Financial services offered on open blockchains, especially Ethereum, are referred to as DeFi (or “decentralized finance”). Earning interest, borrowing money, lending money, purchasing insurance, trading derivatives, trading assets, and other activities are all possible with DeFi, but the process is quicker and doesn’t involve any formalities or a third party.
DeFi is global, peer-to-peer (meaning directly between two people, not routed through a centralized system), pseudonymous, and available to everyone, much like cryptography in general.
Why is DeFi crucial?
DeFi builds on the fundamental idea of Bitcoin, which is digital money, to create a full-fledged digital alternative to Wall Street without any of the accompanying fees (think office towers, trading floors, banker salaries). This could lead to more accessible financial markets that are open, free, and fair to everyone with an internet connection.
What advantages are there?
You don’t have to submit any applications or “open” an account. By making a wallet, you can simply gain access.
You are not required to submit your name, email address, or any other private information.
Flexible: You have the freedom to relocate your assets at any moment, without needing authorization, without having to wait for lengthy transfers to complete, and without having to pay high fees.
Quick: Compared to typical Wall Street, interest rates and awards are frequently updated swiftly (updated as frequently as every 15 seconds).
How does it function?
Dapps, or “decentralized apps,” are primarily how users interact with DeFi, and the majority of them are now based on the Ethereum blockchain.
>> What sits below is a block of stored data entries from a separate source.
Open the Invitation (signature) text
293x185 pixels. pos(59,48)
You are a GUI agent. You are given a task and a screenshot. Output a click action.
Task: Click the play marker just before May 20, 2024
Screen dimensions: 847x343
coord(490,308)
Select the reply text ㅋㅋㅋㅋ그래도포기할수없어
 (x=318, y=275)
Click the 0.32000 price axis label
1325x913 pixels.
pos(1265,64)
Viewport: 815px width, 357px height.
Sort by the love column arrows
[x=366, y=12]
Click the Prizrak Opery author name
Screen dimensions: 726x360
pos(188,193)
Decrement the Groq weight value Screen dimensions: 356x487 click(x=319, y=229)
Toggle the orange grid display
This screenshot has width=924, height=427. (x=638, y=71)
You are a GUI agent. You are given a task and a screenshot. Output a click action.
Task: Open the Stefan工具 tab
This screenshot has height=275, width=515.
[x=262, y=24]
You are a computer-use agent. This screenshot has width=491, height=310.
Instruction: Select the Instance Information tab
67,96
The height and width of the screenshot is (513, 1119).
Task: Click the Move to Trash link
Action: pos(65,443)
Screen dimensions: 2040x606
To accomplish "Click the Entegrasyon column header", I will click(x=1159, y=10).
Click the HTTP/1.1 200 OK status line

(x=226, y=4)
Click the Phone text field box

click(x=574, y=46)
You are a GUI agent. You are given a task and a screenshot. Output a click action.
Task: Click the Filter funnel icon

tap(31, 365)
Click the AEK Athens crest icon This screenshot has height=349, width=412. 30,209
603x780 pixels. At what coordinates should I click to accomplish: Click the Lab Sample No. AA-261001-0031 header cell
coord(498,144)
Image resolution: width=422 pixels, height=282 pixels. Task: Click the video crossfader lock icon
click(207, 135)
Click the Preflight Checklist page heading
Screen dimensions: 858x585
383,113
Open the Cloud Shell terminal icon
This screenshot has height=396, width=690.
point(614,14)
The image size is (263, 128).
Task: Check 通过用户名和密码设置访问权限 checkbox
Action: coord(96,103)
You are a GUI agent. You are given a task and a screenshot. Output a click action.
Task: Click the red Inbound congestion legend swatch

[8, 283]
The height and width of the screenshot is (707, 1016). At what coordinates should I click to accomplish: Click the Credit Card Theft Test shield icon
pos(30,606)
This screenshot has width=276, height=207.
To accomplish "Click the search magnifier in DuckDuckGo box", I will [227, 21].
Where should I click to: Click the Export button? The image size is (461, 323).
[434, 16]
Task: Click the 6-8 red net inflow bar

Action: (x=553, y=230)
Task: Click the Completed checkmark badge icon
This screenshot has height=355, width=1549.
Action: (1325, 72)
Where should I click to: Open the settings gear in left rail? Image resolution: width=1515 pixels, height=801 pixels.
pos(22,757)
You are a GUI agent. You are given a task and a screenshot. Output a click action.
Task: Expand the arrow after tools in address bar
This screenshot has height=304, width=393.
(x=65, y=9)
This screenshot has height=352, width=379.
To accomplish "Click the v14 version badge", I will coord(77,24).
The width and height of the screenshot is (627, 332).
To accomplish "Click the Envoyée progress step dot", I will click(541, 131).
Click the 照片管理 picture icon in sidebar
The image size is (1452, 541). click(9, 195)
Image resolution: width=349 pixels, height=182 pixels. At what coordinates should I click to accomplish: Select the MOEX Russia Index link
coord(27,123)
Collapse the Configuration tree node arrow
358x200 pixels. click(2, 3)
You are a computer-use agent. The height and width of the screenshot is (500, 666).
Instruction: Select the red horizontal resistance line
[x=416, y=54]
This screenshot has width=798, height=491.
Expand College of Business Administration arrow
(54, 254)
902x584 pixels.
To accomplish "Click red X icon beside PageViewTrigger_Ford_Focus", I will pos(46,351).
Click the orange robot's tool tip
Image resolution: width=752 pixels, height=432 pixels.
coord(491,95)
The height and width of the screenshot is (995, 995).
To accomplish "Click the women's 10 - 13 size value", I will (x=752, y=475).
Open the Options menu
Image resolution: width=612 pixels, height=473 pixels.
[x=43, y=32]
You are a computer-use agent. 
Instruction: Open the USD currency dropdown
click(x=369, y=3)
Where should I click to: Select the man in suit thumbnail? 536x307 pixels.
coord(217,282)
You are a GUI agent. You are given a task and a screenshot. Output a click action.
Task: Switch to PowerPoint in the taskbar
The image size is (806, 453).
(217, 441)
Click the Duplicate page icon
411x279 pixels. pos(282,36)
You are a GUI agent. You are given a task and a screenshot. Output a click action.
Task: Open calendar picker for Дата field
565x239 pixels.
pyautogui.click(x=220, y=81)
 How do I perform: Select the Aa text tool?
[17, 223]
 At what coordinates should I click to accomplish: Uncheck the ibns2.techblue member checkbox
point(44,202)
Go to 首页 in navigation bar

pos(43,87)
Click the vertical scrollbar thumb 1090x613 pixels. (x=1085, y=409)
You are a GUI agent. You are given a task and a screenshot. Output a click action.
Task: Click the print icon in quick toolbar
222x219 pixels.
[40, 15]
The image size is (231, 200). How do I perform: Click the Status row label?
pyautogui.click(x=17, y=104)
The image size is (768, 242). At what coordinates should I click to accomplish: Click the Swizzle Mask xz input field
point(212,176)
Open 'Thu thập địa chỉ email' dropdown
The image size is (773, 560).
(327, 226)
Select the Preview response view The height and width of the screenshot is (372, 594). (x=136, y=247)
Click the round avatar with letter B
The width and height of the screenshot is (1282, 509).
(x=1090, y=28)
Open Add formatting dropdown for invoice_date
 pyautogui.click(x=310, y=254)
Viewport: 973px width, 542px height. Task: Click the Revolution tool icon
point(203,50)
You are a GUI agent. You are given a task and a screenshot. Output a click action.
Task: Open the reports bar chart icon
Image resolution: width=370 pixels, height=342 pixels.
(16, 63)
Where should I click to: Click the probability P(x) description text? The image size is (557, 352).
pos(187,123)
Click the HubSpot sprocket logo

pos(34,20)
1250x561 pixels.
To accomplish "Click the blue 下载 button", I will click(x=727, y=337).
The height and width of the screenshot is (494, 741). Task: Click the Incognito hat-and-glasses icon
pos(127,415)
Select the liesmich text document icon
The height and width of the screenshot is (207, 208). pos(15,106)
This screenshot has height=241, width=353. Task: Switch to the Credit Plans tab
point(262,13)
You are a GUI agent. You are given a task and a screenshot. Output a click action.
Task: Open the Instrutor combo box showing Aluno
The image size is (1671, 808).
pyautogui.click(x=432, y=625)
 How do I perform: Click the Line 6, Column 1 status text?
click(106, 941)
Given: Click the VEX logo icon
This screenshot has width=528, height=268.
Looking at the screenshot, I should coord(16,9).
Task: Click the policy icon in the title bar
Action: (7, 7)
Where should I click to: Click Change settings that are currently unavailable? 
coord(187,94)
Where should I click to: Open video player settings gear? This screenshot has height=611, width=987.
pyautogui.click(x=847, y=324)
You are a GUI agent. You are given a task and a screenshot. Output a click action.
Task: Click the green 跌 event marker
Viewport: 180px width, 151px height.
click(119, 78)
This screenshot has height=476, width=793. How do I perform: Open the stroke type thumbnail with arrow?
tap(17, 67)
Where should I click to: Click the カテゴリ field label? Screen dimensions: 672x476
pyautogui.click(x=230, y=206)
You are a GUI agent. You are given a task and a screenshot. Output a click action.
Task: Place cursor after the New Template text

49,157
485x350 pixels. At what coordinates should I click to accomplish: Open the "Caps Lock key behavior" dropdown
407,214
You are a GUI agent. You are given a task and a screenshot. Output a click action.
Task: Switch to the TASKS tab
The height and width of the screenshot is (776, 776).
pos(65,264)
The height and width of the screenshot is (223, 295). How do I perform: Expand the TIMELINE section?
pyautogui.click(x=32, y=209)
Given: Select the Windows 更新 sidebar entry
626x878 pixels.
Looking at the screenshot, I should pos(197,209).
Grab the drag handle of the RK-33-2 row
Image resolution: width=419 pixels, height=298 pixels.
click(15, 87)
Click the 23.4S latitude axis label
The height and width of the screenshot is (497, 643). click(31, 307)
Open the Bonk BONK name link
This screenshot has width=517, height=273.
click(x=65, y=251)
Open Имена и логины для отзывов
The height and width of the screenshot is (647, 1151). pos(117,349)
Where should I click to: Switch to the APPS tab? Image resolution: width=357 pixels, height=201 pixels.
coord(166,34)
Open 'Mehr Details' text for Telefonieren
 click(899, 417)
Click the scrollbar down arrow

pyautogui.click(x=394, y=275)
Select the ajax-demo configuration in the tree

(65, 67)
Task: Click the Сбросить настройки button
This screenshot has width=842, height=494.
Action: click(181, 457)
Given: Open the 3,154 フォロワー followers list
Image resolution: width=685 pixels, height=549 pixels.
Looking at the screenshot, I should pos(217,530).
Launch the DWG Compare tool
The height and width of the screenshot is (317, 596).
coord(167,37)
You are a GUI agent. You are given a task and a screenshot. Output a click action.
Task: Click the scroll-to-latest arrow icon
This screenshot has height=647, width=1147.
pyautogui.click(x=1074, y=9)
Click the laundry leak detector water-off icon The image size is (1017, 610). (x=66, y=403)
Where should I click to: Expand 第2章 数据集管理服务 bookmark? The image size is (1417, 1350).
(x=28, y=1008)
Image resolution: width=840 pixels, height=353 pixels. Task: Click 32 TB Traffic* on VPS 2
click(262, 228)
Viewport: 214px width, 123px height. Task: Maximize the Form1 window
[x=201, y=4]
There is no application to fill out or account to open, unlike a traditional bank.
Here are a few of the ways people are now interacting with DeFi:
- Lending: Rather than only once a month, lend out your cryptocurrency and earn interest and prizes every minute.
- Obtain a loan right now without having to fill out any paperwork, including the incredibly brief “flash loans” that conventional banking institutions do not provide.
- Trading: Trade specific cryptocurrency assets peer-to-peer, much as you would if you were buying and selling equities without the use of a broker.
- Future planning: Invest part of your cryptocurrency in alternative savings accounts to earn higher interest rates than you would ordinarily receive from a bank.
- Make long or short bets on particular assets by purchasing derivatives. Consider them the cryptocurrency equivalent of stock options or futures contracts.
What drawbacks are there?
Active trading might become pricey due to the Ethereum blockchain’s fluctuating transaction rates.
Given that this is a new technology, your investment may suffer considerable volatility depending on the dapps you use and how you utilize them.
For tax purposes, you must keep your own records. Regional differences in regulations are possible.